> What you need to do
Repeat, without any change, the entries presented below.

> Collected data
:::::

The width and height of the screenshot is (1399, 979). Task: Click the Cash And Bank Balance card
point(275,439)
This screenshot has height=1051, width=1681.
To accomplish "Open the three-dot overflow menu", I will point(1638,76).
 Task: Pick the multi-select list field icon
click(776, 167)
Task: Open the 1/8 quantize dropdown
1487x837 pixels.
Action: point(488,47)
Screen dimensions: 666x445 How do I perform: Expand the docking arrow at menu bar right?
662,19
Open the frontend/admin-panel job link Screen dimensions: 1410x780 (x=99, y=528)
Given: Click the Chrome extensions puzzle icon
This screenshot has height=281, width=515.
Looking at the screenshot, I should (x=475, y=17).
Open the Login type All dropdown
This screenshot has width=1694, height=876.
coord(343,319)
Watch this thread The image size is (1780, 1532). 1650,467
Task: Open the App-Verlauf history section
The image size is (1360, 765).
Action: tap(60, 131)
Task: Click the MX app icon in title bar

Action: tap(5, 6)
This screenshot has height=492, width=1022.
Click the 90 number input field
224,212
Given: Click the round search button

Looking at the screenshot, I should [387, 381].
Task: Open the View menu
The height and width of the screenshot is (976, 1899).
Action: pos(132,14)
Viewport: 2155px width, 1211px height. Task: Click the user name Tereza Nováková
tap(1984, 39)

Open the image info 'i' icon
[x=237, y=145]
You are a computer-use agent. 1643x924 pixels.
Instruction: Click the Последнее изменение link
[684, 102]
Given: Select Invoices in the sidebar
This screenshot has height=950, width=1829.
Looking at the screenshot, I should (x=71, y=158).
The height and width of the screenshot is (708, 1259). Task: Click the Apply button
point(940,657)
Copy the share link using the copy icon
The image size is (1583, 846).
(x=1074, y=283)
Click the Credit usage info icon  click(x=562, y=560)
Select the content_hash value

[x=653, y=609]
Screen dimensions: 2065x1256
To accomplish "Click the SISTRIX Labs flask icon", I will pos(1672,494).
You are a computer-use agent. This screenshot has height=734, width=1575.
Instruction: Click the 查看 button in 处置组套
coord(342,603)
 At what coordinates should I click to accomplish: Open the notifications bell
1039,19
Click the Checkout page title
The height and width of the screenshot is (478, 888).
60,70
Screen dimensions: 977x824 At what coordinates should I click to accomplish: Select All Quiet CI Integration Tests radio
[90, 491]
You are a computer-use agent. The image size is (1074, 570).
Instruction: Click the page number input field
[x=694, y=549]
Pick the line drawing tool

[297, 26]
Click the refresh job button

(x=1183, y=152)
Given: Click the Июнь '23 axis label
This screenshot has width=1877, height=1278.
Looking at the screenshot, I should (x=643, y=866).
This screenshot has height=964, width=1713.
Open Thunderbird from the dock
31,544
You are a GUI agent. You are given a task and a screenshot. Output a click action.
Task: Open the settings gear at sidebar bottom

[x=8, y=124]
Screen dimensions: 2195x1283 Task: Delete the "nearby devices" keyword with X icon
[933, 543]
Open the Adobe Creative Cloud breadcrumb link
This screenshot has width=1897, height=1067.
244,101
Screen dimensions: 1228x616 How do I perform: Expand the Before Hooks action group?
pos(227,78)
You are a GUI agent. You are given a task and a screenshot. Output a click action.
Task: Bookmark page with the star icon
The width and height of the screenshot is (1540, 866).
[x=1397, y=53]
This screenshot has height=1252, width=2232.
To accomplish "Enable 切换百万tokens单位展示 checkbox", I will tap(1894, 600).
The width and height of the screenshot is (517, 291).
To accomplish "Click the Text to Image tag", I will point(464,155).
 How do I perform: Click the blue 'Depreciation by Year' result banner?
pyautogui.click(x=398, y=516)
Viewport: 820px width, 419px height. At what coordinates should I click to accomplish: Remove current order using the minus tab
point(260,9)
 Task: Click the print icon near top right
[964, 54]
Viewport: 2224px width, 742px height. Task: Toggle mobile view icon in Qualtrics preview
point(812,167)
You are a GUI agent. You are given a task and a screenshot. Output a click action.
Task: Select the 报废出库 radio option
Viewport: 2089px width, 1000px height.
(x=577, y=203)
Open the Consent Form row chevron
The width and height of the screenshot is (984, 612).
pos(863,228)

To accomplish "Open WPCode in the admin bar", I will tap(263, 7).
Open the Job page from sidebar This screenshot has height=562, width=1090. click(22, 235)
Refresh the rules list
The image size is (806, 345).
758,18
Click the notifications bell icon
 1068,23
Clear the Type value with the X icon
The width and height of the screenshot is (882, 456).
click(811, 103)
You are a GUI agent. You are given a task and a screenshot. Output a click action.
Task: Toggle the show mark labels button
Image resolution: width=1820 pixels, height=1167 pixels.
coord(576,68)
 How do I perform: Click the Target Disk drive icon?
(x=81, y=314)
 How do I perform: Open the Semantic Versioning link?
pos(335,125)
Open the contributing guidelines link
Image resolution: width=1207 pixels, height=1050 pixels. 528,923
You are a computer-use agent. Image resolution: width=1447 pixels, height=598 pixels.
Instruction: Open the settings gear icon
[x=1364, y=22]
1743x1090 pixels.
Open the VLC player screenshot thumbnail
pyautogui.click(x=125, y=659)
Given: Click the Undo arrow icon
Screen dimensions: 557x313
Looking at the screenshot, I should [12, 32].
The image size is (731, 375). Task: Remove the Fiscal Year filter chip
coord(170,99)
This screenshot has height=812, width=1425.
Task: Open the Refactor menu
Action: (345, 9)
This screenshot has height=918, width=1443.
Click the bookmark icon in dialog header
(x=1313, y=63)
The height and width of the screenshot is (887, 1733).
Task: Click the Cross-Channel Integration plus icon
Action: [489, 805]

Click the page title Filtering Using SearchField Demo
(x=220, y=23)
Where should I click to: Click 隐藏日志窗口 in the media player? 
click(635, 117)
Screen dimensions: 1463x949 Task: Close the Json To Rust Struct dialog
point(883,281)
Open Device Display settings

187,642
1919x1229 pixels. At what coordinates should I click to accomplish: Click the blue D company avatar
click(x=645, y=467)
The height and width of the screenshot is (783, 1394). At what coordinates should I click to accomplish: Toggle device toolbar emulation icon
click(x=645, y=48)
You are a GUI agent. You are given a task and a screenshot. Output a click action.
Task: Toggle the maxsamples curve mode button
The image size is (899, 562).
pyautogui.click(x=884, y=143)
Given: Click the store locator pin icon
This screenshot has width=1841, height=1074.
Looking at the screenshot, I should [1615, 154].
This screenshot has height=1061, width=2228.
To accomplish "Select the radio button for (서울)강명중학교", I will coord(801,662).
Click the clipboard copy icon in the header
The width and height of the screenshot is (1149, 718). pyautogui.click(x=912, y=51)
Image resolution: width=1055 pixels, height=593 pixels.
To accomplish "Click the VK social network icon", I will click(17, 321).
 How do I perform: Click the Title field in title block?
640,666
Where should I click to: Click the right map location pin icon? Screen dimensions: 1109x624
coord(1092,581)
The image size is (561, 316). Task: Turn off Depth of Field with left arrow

:::::

> Result
The width and height of the screenshot is (1399, 979). Task: Click the Cash And Bank Balance card
point(275,439)
This screenshot has height=1051, width=1681.
To accomplish "Open the three-dot overflow menu", I will point(1638,76).
 Task: Pick the multi-select list field icon
click(776, 167)
Task: Open the 1/8 quantize dropdown
1487x837 pixels.
Action: point(488,47)
Screen dimensions: 666x445 How do I perform: Expand the docking arrow at menu bar right?
662,19
Open the frontend/admin-panel job link Screen dimensions: 1410x780 (x=99, y=528)
Given: Click the Chrome extensions puzzle icon
This screenshot has height=281, width=515.
Looking at the screenshot, I should (x=475, y=17).
Open the Login type All dropdown
This screenshot has width=1694, height=876.
coord(343,319)
Watch this thread The image size is (1780, 1532). 1650,467
Task: Open the App-Verlauf history section
The image size is (1360, 765).
Action: tap(60, 131)
Task: Click the MX app icon in title bar

Action: tap(5, 6)
This screenshot has height=492, width=1022.
Click the 90 number input field
224,212
Given: Click the round search button

Looking at the screenshot, I should [387, 381].
Task: Open the View menu
The height and width of the screenshot is (976, 1899).
Action: pos(132,14)
Viewport: 2155px width, 1211px height. Task: Click the user name Tereza Nováková
tap(1984, 39)

Open the image info 'i' icon
[x=237, y=145]
You are a computer-use agent. 1643x924 pixels.
Instruction: Click the Последнее изменение link
[684, 102]
Given: Select Invoices in the sidebar
This screenshot has height=950, width=1829.
Looking at the screenshot, I should (x=71, y=158).
The height and width of the screenshot is (708, 1259). Task: Click the Apply button
point(940,657)
Copy the share link using the copy icon
The image size is (1583, 846).
(x=1074, y=283)
Click the Credit usage info icon  click(x=562, y=560)
Select the content_hash value

[x=653, y=609]
Screen dimensions: 2065x1256
To accomplish "Click the SISTRIX Labs flask icon", I will pos(1672,494).
You are a computer-use agent. This screenshot has height=734, width=1575.
Instruction: Click the 查看 button in 处置组套
coord(342,603)
 At what coordinates should I click to accomplish: Open the notifications bell
1039,19
Click the Checkout page title
The height and width of the screenshot is (478, 888).
60,70
Screen dimensions: 977x824 At what coordinates should I click to accomplish: Select All Quiet CI Integration Tests radio
[90, 491]
You are a computer-use agent. The image size is (1074, 570).
Instruction: Click the page number input field
[x=694, y=549]
Pick the line drawing tool

[297, 26]
Click the refresh job button

(x=1183, y=152)
Given: Click the Июнь '23 axis label
This screenshot has width=1877, height=1278.
Looking at the screenshot, I should (x=643, y=866).
This screenshot has height=964, width=1713.
Open Thunderbird from the dock
31,544
You are a GUI agent. You are given a task and a screenshot. Output a click action.
Task: Open the settings gear at sidebar bottom

[x=8, y=124]
Screen dimensions: 2195x1283 Task: Delete the "nearby devices" keyword with X icon
[933, 543]
Open the Adobe Creative Cloud breadcrumb link
This screenshot has width=1897, height=1067.
244,101
Screen dimensions: 1228x616 How do I perform: Expand the Before Hooks action group?
pos(227,78)
You are a GUI agent. You are given a task and a screenshot. Output a click action.
Task: Bookmark page with the star icon
The width and height of the screenshot is (1540, 866).
[x=1397, y=53]
This screenshot has height=1252, width=2232.
To accomplish "Enable 切换百万tokens单位展示 checkbox", I will tap(1894, 600).
The width and height of the screenshot is (517, 291).
To accomplish "Click the Text to Image tag", I will point(464,155).
 How do I perform: Click the blue 'Depreciation by Year' result banner?
pyautogui.click(x=398, y=516)
Viewport: 820px width, 419px height. At what coordinates should I click to accomplish: Remove current order using the minus tab
point(260,9)
 Task: Click the print icon near top right
[964, 54]
Viewport: 2224px width, 742px height. Task: Toggle mobile view icon in Qualtrics preview
point(812,167)
You are a GUI agent. You are given a task and a screenshot. Output a click action.
Task: Select the 报废出库 radio option
Viewport: 2089px width, 1000px height.
(x=577, y=203)
Open the Consent Form row chevron
The width and height of the screenshot is (984, 612).
pos(863,228)

To accomplish "Open WPCode in the admin bar", I will tap(263, 7).
Open the Job page from sidebar This screenshot has height=562, width=1090. click(22, 235)
Refresh the rules list
The image size is (806, 345).
758,18
Click the notifications bell icon
 1068,23
Clear the Type value with the X icon
The width and height of the screenshot is (882, 456).
click(811, 103)
You are a GUI agent. You are given a task and a screenshot. Output a click action.
Task: Toggle the show mark labels button
Image resolution: width=1820 pixels, height=1167 pixels.
coord(576,68)
 How do I perform: Click the Target Disk drive icon?
(x=81, y=314)
 How do I perform: Open the Semantic Versioning link?
pos(335,125)
Open the contributing guidelines link
Image resolution: width=1207 pixels, height=1050 pixels. 528,923
You are a computer-use agent. Image resolution: width=1447 pixels, height=598 pixels.
Instruction: Open the settings gear icon
[x=1364, y=22]
1743x1090 pixels.
Open the VLC player screenshot thumbnail
pyautogui.click(x=125, y=659)
Given: Click the Undo arrow icon
Screen dimensions: 557x313
Looking at the screenshot, I should [12, 32].
The image size is (731, 375). Task: Remove the Fiscal Year filter chip
coord(170,99)
This screenshot has height=812, width=1425.
Task: Open the Refactor menu
Action: (345, 9)
This screenshot has height=918, width=1443.
Click the bookmark icon in dialog header
(x=1313, y=63)
The height and width of the screenshot is (887, 1733).
Task: Click the Cross-Channel Integration plus icon
Action: [489, 805]

Click the page title Filtering Using SearchField Demo
(x=220, y=23)
Where should I click to: Click 隐藏日志窗口 in the media player? 
click(635, 117)
Screen dimensions: 1463x949 Task: Close the Json To Rust Struct dialog
point(883,281)
Open Device Display settings

187,642
1919x1229 pixels. At what coordinates should I click to accomplish: Click the blue D company avatar
click(x=645, y=467)
The height and width of the screenshot is (783, 1394). At what coordinates should I click to accomplish: Toggle device toolbar emulation icon
click(x=645, y=48)
You are a GUI agent. You are given a task and a screenshot. Output a click action.
Task: Toggle the maxsamples curve mode button
The image size is (899, 562).
pyautogui.click(x=884, y=143)
Given: Click the store locator pin icon
This screenshot has width=1841, height=1074.
Looking at the screenshot, I should [1615, 154].
This screenshot has height=1061, width=2228.
To accomplish "Select the radio button for (서울)강명중학교", I will coord(801,662).
Click the clipboard copy icon in the header
The width and height of the screenshot is (1149, 718). pyautogui.click(x=912, y=51)
Image resolution: width=1055 pixels, height=593 pixels.
To accomplish "Click the VK social network icon", I will click(17, 321).
 How do I perform: Click the Title field in title block?
640,666
Where should I click to: Click the right map location pin icon? Screen dimensions: 1109x624
coord(1092,581)
The image size is (561, 316). Task: Turn off Depth of Field with left arrow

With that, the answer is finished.